TASK OBJECTIVE
Starting at the first line of the records below, transcribe each line exactly, ending with the line that contains "Select slide 9".

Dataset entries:
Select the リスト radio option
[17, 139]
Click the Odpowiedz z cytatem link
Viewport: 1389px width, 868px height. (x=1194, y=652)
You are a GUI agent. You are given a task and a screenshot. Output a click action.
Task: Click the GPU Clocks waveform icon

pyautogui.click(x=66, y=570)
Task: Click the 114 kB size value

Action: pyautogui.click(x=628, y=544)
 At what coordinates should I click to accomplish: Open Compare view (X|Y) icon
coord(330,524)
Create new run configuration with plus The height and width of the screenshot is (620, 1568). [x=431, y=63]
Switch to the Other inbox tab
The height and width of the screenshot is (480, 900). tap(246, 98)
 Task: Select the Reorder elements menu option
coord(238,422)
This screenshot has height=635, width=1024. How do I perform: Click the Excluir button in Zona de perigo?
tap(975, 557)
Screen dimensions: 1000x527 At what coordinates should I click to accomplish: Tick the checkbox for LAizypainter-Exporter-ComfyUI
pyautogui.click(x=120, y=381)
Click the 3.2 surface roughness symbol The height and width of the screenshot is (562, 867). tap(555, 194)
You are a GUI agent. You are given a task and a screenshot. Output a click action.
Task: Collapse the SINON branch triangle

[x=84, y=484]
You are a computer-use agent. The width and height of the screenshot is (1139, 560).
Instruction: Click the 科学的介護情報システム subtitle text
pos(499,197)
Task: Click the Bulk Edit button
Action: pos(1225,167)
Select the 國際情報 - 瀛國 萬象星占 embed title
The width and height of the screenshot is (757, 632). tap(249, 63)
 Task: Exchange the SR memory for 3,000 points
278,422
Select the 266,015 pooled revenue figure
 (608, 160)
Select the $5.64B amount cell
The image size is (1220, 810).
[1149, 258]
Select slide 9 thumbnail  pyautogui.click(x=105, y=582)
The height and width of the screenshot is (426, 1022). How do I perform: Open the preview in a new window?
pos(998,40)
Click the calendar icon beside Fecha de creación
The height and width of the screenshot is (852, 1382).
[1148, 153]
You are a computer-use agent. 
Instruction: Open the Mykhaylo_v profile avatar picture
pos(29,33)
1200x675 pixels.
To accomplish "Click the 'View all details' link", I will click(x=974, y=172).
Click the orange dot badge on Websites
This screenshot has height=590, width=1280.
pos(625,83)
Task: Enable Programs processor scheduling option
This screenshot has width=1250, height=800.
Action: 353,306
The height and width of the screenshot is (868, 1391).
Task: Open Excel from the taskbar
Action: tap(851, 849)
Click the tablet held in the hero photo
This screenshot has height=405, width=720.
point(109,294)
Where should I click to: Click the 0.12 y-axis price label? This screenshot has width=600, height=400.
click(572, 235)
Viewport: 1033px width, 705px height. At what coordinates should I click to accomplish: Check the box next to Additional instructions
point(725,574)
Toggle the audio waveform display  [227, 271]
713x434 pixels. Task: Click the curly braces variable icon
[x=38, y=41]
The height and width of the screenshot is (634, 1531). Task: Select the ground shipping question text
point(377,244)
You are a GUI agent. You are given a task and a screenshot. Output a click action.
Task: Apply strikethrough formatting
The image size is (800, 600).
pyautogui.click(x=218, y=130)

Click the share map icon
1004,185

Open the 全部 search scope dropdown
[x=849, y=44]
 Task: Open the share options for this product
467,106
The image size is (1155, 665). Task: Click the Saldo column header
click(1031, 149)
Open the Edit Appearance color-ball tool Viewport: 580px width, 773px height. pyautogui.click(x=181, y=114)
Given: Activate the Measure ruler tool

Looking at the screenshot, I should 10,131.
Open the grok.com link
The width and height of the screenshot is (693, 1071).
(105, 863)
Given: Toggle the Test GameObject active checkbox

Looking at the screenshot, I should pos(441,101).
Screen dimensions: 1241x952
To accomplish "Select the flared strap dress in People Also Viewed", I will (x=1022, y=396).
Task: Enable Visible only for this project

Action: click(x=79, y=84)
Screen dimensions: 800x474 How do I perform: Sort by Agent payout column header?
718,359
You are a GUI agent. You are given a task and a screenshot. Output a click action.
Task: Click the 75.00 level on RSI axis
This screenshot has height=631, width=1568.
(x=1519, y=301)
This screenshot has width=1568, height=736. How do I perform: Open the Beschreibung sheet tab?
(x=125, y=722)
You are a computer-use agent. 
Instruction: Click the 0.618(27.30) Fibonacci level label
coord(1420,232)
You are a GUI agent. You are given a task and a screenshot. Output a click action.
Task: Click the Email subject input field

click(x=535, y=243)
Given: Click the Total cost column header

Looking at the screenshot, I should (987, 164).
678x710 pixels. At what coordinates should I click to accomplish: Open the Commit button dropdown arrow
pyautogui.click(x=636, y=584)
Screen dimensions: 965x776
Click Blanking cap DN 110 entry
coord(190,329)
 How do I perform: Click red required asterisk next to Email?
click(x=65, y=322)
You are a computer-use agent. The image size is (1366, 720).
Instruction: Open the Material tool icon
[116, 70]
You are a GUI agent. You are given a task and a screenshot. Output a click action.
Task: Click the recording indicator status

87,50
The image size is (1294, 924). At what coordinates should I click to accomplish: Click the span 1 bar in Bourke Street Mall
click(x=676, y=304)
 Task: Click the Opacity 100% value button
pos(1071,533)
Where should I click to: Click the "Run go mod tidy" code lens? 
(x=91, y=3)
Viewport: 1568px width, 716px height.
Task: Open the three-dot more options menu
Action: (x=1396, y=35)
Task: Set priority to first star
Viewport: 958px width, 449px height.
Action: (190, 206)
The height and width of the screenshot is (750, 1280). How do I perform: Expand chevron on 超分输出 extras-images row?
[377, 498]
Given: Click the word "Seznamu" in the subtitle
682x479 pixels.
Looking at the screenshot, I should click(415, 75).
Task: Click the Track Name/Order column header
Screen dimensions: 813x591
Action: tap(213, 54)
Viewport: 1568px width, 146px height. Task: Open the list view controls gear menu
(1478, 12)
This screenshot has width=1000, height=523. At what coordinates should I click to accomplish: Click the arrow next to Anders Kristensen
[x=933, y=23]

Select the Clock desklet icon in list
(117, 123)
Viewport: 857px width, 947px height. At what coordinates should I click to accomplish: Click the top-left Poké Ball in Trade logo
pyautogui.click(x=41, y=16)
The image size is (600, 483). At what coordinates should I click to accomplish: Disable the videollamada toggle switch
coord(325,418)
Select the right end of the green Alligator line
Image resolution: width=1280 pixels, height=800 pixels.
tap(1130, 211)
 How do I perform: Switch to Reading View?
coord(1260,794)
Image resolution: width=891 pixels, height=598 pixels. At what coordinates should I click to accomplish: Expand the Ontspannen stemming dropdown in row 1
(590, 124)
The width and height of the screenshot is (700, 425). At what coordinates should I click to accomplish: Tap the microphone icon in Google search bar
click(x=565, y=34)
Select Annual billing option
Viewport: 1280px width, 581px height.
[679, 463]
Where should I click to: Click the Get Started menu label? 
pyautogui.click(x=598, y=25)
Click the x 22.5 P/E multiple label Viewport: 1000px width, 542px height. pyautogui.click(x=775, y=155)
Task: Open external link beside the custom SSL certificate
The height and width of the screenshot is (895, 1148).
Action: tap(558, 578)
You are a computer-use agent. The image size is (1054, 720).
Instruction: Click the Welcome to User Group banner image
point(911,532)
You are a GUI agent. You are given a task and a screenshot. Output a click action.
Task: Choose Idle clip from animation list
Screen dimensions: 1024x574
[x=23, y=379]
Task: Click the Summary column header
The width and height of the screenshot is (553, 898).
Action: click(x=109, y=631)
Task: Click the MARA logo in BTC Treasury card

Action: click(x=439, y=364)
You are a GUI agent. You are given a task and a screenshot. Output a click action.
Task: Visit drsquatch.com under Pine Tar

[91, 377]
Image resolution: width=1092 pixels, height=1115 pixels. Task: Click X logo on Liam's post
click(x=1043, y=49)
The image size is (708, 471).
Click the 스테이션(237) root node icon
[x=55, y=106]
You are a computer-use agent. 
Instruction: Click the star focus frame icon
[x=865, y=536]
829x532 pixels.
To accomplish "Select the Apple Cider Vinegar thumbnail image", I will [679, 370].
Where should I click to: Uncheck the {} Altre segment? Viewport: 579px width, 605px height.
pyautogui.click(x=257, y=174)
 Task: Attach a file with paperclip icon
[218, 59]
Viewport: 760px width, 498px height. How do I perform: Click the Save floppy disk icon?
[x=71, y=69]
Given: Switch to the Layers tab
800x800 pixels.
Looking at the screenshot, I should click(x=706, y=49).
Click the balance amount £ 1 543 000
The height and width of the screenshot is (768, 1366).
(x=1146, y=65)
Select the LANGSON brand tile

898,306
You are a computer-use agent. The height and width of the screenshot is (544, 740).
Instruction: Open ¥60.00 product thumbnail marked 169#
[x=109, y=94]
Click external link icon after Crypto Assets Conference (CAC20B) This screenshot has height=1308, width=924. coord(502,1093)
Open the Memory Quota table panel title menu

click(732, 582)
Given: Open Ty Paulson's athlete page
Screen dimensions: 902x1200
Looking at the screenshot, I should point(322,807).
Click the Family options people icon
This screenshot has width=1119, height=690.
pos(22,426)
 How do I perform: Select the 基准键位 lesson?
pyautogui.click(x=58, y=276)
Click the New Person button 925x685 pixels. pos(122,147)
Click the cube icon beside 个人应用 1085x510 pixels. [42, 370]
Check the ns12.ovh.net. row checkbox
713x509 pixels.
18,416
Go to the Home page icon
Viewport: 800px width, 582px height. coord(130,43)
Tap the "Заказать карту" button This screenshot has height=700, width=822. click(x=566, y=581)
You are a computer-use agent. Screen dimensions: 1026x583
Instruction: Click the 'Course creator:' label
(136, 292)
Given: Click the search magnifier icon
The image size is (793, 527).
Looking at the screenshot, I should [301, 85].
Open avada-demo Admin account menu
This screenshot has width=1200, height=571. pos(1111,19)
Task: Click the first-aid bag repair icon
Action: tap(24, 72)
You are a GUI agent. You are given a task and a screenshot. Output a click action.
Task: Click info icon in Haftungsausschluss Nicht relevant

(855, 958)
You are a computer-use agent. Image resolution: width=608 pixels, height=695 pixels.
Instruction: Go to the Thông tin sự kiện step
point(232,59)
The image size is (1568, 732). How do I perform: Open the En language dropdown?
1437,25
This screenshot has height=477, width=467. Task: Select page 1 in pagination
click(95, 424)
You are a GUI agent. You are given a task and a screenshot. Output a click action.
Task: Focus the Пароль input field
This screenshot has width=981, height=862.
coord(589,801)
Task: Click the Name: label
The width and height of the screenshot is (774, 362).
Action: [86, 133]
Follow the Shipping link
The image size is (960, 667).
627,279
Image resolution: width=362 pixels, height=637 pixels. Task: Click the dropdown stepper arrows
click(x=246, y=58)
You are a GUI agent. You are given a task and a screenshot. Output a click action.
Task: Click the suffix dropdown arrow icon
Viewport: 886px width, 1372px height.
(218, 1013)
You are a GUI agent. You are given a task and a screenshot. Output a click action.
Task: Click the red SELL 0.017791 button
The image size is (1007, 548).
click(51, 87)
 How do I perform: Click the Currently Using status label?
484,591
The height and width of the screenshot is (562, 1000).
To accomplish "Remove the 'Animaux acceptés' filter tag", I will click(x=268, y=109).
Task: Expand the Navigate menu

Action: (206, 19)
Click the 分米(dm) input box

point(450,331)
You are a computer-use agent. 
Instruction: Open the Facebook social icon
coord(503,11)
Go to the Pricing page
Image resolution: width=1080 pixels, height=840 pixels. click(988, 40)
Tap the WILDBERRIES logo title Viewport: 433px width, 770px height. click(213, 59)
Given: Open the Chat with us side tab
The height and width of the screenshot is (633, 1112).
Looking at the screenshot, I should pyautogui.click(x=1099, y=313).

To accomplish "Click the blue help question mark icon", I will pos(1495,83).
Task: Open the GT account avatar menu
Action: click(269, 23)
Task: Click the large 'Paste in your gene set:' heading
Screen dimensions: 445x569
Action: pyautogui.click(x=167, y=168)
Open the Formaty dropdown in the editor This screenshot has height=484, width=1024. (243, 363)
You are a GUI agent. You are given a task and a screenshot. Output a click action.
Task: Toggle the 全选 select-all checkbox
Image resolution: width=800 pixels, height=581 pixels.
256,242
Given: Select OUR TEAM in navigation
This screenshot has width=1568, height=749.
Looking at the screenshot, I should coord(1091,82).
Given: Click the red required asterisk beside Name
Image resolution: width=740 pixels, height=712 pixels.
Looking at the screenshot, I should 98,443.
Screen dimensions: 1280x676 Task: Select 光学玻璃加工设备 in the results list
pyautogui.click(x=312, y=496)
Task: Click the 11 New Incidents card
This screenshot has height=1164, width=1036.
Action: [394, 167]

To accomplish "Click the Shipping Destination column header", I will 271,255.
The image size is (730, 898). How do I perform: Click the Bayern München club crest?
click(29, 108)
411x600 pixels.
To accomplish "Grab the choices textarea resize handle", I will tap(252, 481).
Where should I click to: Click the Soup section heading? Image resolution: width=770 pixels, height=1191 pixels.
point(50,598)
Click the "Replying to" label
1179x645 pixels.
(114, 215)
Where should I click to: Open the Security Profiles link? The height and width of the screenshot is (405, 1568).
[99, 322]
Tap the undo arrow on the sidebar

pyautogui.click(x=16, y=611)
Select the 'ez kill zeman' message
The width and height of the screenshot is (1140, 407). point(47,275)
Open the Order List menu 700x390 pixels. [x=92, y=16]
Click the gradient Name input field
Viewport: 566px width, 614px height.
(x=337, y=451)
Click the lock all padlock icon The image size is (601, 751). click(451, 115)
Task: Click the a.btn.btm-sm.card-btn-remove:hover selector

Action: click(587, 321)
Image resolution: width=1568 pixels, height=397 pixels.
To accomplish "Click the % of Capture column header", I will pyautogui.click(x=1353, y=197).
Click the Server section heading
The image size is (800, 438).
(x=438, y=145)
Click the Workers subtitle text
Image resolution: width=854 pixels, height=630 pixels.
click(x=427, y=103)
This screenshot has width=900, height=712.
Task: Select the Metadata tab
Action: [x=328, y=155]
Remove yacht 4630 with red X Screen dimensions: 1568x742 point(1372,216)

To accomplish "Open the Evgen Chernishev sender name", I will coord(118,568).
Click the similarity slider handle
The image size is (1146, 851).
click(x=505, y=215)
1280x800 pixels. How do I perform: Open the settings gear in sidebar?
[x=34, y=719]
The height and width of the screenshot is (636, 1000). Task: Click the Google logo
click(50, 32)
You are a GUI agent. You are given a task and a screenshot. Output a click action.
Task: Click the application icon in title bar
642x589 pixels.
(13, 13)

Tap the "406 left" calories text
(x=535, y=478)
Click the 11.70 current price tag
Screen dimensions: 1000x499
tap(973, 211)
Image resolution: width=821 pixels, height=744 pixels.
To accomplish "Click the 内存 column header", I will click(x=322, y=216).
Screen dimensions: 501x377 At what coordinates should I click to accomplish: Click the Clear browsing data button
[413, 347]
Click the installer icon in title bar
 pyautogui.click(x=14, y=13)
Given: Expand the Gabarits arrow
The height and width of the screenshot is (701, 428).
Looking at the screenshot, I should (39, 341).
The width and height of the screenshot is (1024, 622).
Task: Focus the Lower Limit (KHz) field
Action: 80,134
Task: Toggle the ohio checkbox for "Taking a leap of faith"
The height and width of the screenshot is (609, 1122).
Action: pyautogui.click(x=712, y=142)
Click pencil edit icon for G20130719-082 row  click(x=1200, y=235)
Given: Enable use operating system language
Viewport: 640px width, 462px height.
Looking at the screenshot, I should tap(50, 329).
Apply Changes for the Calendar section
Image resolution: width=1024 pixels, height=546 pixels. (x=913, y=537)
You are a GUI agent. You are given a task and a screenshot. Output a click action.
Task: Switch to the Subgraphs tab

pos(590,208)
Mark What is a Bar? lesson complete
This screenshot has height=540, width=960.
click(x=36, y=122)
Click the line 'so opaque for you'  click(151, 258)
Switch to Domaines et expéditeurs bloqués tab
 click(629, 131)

YOUR SOLUTION
Select the リスト radio option
[17, 139]
Click the Odpowiedz z cytatem link
Viewport: 1389px width, 868px height. (x=1194, y=652)
You are a GUI agent. You are given a task and a screenshot. Output a click action.
Task: Click the GPU Clocks waveform icon

pyautogui.click(x=66, y=570)
Task: Click the 114 kB size value

Action: pyautogui.click(x=628, y=544)
 At what coordinates should I click to accomplish: Open Compare view (X|Y) icon
coord(330,524)
Create new run configuration with plus The height and width of the screenshot is (620, 1568). [x=431, y=63]
Switch to the Other inbox tab
The height and width of the screenshot is (480, 900). tap(246, 98)
 Task: Select the Reorder elements menu option
coord(238,422)
This screenshot has height=635, width=1024. How do I perform: Click the Excluir button in Zona de perigo?
tap(975, 557)
Screen dimensions: 1000x527 At what coordinates should I click to accomplish: Tick the checkbox for LAizypainter-Exporter-ComfyUI
pyautogui.click(x=120, y=381)
Click the 3.2 surface roughness symbol The height and width of the screenshot is (562, 867). tap(555, 194)
You are a GUI agent. You are given a task and a screenshot. Output a click action.
Task: Collapse the SINON branch triangle

[x=84, y=484]
You are a computer-use agent. The width and height of the screenshot is (1139, 560).
Instruction: Click the 科学的介護情報システム subtitle text
pos(499,197)
Task: Click the Bulk Edit button
Action: pos(1225,167)
Select the 國際情報 - 瀛國 萬象星占 embed title
The width and height of the screenshot is (757, 632). tap(249, 63)
 Task: Exchange the SR memory for 3,000 points
278,422
Select the 266,015 pooled revenue figure
 (608, 160)
Select the $5.64B amount cell
The image size is (1220, 810).
[1149, 258]
Select slide 9 thumbnail  pyautogui.click(x=105, y=582)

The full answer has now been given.